##### PROVIDED DATA #####

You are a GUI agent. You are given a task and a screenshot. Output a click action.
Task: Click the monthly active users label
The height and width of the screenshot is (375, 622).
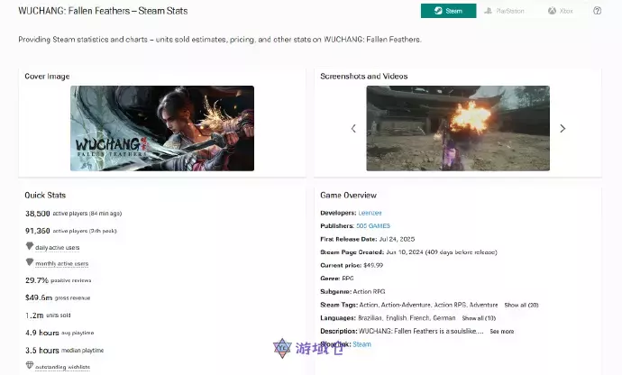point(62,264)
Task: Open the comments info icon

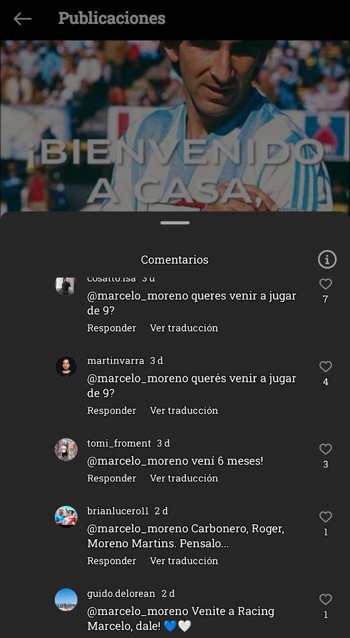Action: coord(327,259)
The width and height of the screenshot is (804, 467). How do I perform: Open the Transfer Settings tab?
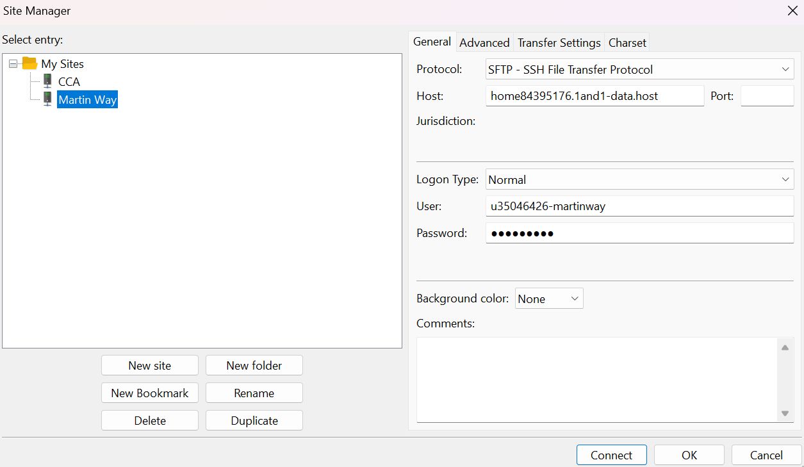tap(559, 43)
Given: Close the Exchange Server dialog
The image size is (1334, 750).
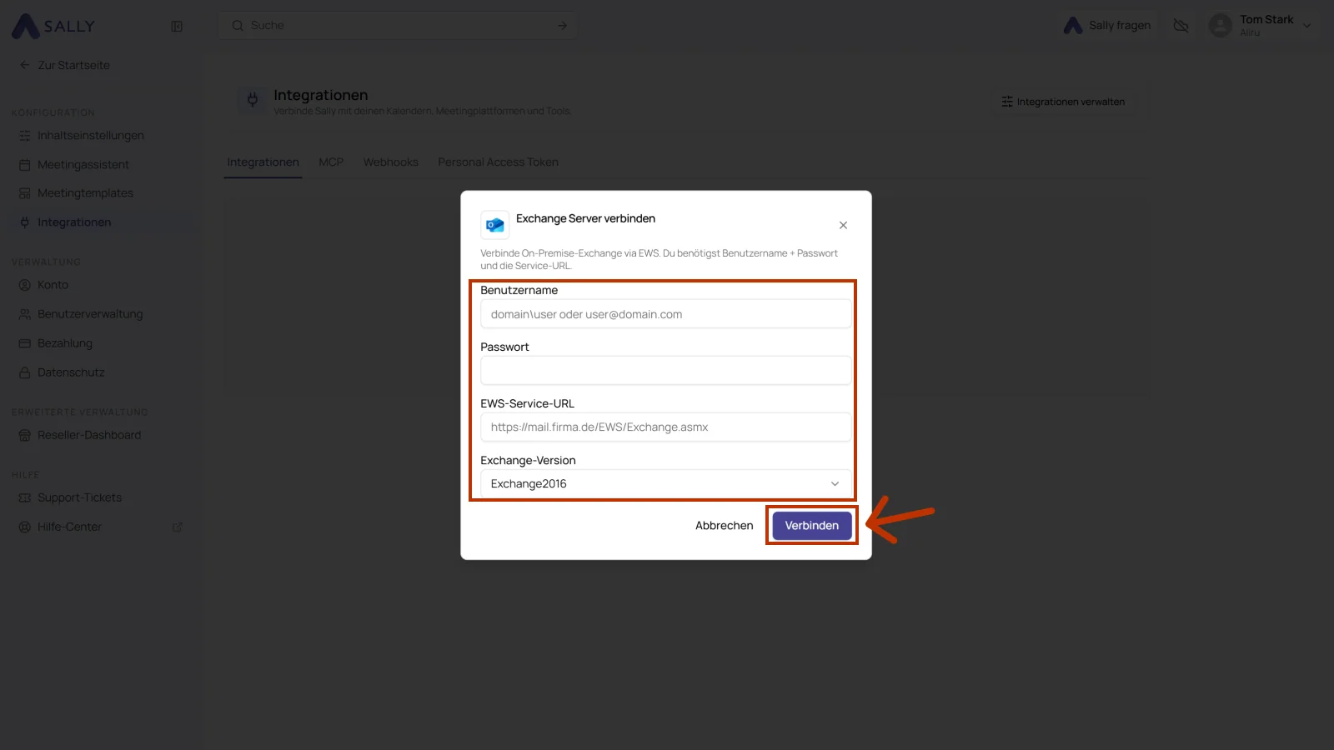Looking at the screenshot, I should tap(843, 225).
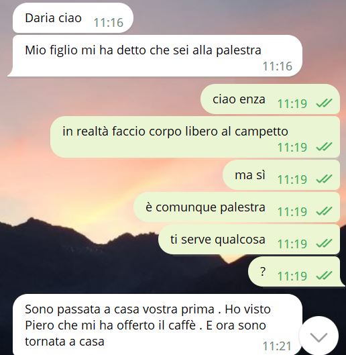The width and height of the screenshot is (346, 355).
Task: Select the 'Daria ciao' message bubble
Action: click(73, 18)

#####

- _EXERCISE AIM_: A faithful, word-for-word copy of the data is needed; the pictures should not appear in it.

- _RESULT OF THIS EXERCISE_:
You are a GUI agent. You are given a task and a screenshot. Output a click action.
Task: Click the monthly active users label
The height and width of the screenshot is (375, 622).
point(62,264)
Task: Open the comments info icon

Action: coord(327,259)
The width and height of the screenshot is (804, 467). How do I perform: Open the Transfer Settings tab?
tap(559, 43)
Given: Close the Exchange Server dialog
The image size is (1334, 750).
Looking at the screenshot, I should tap(843, 225).
The width and height of the screenshot is (346, 355).
Task: Select the 'Daria ciao' message bubble
Action: click(73, 18)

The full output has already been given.